Palinopsie

Trouble de la perception visuelle caractérisé par la persistance anormale ou la réapparition des images après disparition de celle-ci.

La figure est là mais s’efface, laisse place à la trace de sa présence sans quitter totalement la scène.

Comme une résurgence photographique du passé qui tente de se frayer un chemin vers le présent, ou bien au contraire une réminiscence mentale qui s’estompe sans totalement disparaître, mais dont on ne parvient plus à saisir les contours. La sortie de l’oubli semble incomplète.

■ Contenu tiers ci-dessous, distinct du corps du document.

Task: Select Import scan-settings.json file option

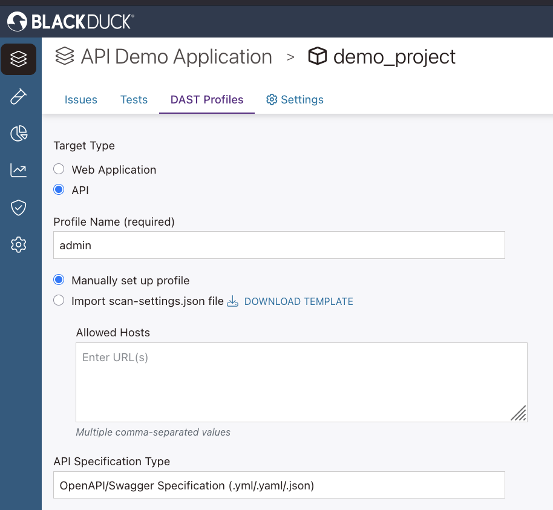Action: click(x=59, y=300)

Les effets de flou anonyment les figures devenues Fantômes, mettant le réalisme à distance . Mais le grain, la lumière, les indices laissés par le mobilier, le décor, les vêtements nous transportent dans une époque dont on ne perçoit plus que le halo nostalgique irradiant les figures fantomatiques dont la présence devient évidente et centrale. Elles sont des images rétiniennes persistantes, l’effraction d’instants passés enfouis. On ne sait si elles se fixent ou s’estompent, mais leur instabilité leur redonne vie.

Le tableau a une évidente dimension photographique, mais Jihane Khélif entretient avec son modèle un rapport profondément intime. Elle installe un dialogue avec une photo de famille qu’on imagine retrouvée dans un album familial. En la projetant sur la toile, l’artiste la transforme en matrice d’une image nouvelle, plus indécise et profondément personnelle. En perdant sa netteté, l’image photographique gagne en épaisseur, en chaleur ; par l’incertitude des contours, la douceur des formes, la patine des teintes, Jihane Khélif la transforme en impression, en sentiment d’un bonheur à la fois fugace et éternel.

Elle parvient ainsi à transcender la part profondément intime du motif en une charge émotive pour chaque spectateur qui convoque inévitablement ses propres fantômes à la table, et se trouve gagné par une nostalgie bienveillante.

Thomas Andre

Une cicatrice intemporelle

Qu’il s’agisse à l’origine de clichés personnels et autobiographiques ou de photographies puisées dans la presse ou sur le net, Jihane Khelif compose de nouvelles images questionnant sur le faire et le cheminement de l’œuvre. Les frontières entre dessin, peinture et photographie s’effacent. Vus de loin, le spectateur peut y voir des photographies, mais lorsqu’il s’en approche, il se rend compte de la matérialité de l’œuvre, de la touche, des effets de transparence, de la texture du support. Il en ressort troublé.

Par des cadrages surprenants, des points de vue souvent incongrus, l’artiste revisite le genre traditionnel du portrait dévoilant souvent les faiblesses du corps: corps hospitalisé,épuisé, endormi, violenté… Plane alors dans l’esprit du regardeur l’ombre de la mort dans une forme de vanité contemporaine.

Parfois, elle laisse place à l’inachevé, au flou, au vide ou à un graphisme vif poussant l’image au seuil de l’abstraction. L’imagination du regardeur prend alors le relais. Les cadrages jouent avec le hors-champs. Le spectateur est en suspens face à un questionnement sur ce qui peut se passer en dehors de l’image. Ses propres souvenirs pourront entrer en résonance.

Par la couleur, la lumière, les contrastes et le travail de la matière, elle fait vibrer notre regard.

Superposant cela à des thématiques souvent chargées émotionnellement et parfois polémiques, elle grave dans notre mémoire une cicatrice intemporelle.